Dobre rady z Łotwy
W tygodniku katolickim „Niedziela” zaciekawił mnie list p. Antoniego Józefa. Stwierdziłem, że historia życia owego pana jest w połowie podobna do mojej. Mam dziś 86 lat i jestem wdowcem. Żyliśmy z żoną w miłości i zgodzie 44 lata. Zmarła, mając 71 lat, zostawiając mi syna, córkę i trzech wnuków.
Po okresie żałoby zacząłem powoli wracać do życia towarzyskiego, śpiewałem w chórze „Promień”, z którym byłem w Polsce (w Koszalinie). Dużo czytam, co zaprowadziło mnie do polskiej biblioteki, w której poznałem się z ludźmi dobrze wychowanymi i wykształconymi. W wyniku kontaktu ze śmietanką towarzystwa polskiego w naszym mieście zaczęły się goić rany mojej duszy po stracie ukochanej żony.
Pomóż w rozwoju naszego portalu
O powtórnym ożenku nigdy nie myślałem, nie chcąc obdarowywać swoich dzieci macochą. Myślę też, że jak dla dziecka nie jest możliwe znaleźć zastępczą „rodzoną” matkę, tak dla wdowca nie jest możliwe znaleźć zastępczynię swojej ukochanej żony matki swoich dzieci!
Co się tyczy Szanownego Pana Antoniego Józefa, to radzę mu bardziej udzielać się w życiu towarzyskim, gdzie może również znaleźć swoją drugą połówkę. Kiedyś, gdy byłem kawalerem, mój ojciec zapytał: „Synu, dlaczego się nie żenisz?”. Odpowiedziałem: „Jakoś trudno mi idzie to szukanie”. A ojciec na to: „Nie spiesz się tak bardzo, bo śmierć i żona od Boga sądzone!”.
Reklama
A więc jeśli żona sądzona, to zostaje tylko czekać na nią po męsku!
Szczęść Boże w tym czekaniu, a kiedy już p.
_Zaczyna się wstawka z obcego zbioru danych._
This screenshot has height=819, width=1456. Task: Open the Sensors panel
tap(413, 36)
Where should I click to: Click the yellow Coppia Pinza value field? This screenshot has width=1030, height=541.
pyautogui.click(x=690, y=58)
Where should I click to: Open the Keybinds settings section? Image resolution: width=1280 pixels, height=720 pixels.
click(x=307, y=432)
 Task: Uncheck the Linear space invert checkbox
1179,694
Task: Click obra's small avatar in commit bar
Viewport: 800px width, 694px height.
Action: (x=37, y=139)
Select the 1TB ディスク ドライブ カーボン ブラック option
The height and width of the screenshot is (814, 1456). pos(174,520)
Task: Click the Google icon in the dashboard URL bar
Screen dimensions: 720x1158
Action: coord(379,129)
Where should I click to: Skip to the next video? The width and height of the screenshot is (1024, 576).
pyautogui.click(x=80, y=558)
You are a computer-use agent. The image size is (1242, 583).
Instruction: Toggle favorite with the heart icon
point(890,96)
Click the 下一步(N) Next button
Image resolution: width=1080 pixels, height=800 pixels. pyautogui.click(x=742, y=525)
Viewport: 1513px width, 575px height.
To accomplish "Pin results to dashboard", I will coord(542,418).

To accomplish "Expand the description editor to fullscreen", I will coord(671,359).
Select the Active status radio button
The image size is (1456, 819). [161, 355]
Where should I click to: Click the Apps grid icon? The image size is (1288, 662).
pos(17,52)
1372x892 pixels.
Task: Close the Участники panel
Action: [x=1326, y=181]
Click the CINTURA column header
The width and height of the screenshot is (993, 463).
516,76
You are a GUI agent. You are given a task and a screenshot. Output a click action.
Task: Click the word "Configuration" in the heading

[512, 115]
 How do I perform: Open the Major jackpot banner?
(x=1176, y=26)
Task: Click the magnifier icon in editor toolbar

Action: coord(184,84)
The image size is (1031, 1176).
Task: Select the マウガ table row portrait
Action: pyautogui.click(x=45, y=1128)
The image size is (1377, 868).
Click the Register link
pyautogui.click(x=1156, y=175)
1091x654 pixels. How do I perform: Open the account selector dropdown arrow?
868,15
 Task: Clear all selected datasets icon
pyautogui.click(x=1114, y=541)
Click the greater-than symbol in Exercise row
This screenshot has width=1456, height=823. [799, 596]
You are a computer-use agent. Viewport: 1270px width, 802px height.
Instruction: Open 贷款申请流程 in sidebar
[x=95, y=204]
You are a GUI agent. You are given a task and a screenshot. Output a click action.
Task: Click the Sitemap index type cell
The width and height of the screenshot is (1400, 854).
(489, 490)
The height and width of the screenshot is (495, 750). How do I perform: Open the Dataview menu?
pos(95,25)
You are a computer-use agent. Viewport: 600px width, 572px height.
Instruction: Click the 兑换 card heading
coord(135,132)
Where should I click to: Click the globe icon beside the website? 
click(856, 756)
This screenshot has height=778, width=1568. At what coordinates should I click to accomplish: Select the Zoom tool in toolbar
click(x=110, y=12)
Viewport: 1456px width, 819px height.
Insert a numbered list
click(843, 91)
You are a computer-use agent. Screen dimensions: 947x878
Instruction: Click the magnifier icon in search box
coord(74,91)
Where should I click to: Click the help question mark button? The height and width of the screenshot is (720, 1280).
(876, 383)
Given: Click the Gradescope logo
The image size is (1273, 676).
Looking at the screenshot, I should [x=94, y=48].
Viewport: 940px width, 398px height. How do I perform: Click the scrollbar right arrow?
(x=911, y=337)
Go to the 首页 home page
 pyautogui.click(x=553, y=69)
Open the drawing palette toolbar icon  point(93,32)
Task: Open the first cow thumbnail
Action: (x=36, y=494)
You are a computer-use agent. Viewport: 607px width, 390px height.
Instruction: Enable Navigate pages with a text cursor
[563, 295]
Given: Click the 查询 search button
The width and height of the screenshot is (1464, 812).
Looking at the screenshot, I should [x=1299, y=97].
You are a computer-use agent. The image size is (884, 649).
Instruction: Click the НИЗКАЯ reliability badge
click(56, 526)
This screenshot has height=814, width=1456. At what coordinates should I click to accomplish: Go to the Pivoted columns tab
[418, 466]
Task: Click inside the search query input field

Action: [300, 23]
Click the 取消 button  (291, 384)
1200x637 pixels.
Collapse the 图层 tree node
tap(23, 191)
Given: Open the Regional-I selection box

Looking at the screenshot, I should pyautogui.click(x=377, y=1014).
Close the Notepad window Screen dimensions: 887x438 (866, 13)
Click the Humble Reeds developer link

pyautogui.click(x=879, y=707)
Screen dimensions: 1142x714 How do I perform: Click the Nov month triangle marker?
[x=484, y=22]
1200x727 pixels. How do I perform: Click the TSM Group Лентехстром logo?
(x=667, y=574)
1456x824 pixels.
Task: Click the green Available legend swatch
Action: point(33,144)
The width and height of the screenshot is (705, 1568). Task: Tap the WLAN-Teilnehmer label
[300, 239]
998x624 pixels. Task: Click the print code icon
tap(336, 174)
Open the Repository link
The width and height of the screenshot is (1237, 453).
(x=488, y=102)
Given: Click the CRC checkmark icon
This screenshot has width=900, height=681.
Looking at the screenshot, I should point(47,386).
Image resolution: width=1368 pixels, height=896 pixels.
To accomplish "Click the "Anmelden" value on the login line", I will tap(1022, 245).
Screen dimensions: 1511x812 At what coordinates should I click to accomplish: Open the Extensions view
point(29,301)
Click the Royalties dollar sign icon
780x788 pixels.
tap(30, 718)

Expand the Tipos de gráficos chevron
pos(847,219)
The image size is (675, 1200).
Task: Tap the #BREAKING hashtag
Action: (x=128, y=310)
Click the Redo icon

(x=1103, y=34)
Antoni Józef się doczeka, to z serca życzę mu hucznego weseliska!
Nie życzę Ci szczęścia w złocie,
Nie życzę znaleźć grudkę złota w błocie,
Ale życzę w wielkim ludzkim tłumie
Znaleźć serce, które Cię zrozumie!
PS
Przepraszam Pana za tę bazgraninę. Nie mam talentu do dobrych rad, ale te były od serca. Niech się Pan nie gniewa.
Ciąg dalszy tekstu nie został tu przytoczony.